» 本文抜粋:
+ + + + + + +

相続が発生すると、さまざまな手続きをしなければなりません。
その手続きの中には、期限が定められているものもありますし、相続人全員で行わなければならないものもあります。
また、必要な書類の種類も多くなるため、相続人自ら行うには大きな負担となってしまいます。
それでは、相続に関する手続きを専門家に代行してもらうとどれくらいの費用がかかるのでしょうか。
ここでは、相続のさまざまな手続きの種類と、それを代行してもらう場合の費用について解説していきます。
相続手続きを代行してもらうメリットとは
相続が発生すると、税金の計算や申告書の提出、財産の名義変更などの手続きを行わなければなりません。
また、遺産分割のために話し合いを行う必要がありますし、相続が発生する前に遺言書を作成しておく場合もあります。
これらの手続きの大半は、役場や金融機関などに出かけて行わなければなりません。
平日の日中に役場などへ行かなければならないため、すべて自分でしようと思うと、仕事を休まなければならなかったり、遠方まで足を運ばなければならなかったりします。
しかも、必要な書類を一度にそろえることができずに、二度三度と同じ場所へ出かけなければならないことも珍しくありません。
当然、相続の手続きを行うために何度も休みをとるのは本人にとってもマイナスです。
遠方の役場や金融機関へ出かけるたびにかかる交通費も決して小さな金額ではありません。
また、相続に関する手続きの中には、期限が厳格に定められているものがあります。
例えば、相続放棄は相続が発生してから3ヵ月以内とされています。

+ + + + + + +

» 作業内容:
相続手続きの文章から「また、必要な書類の種類も多く」以降「きを行わなければなりません。」までの部分を、両端の語句も含めて一字一句変えずに書き写してください。

» 提供データ:
+ + + + + + +

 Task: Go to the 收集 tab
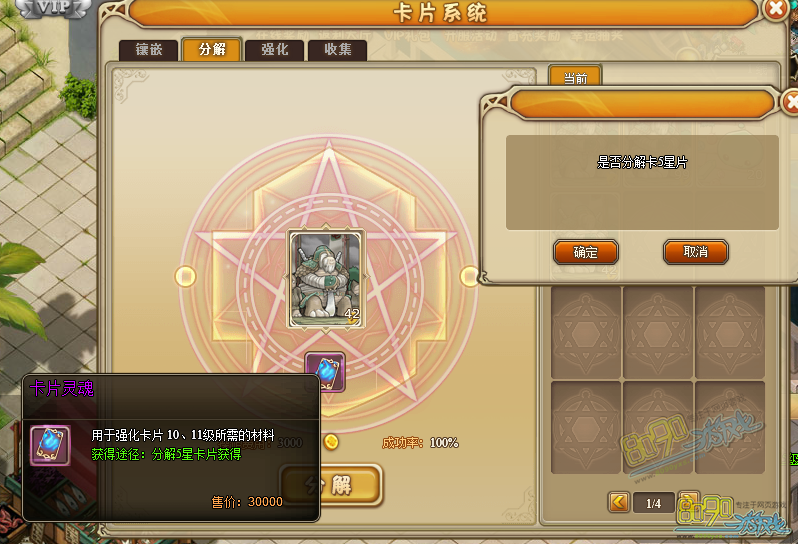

+ + + + + + +

» 解答例:
また、必要な書類の種類も多くなるため、相続人自ら行うには大きな負担となってしまいます。
それでは、相続に関する手続きを専門家に代行してもらうとどれくらいの費用がかかるのでしょうか。
ここでは、相続のさまざまな手続きの種類と、それを代行してもらう場合の費用について解説していきます。
相続手続きを代行してもらうメリットとは
相続が発生すると、税金の計算や申告書の提出、財産の名義変更などの手続きを行わなければなりません。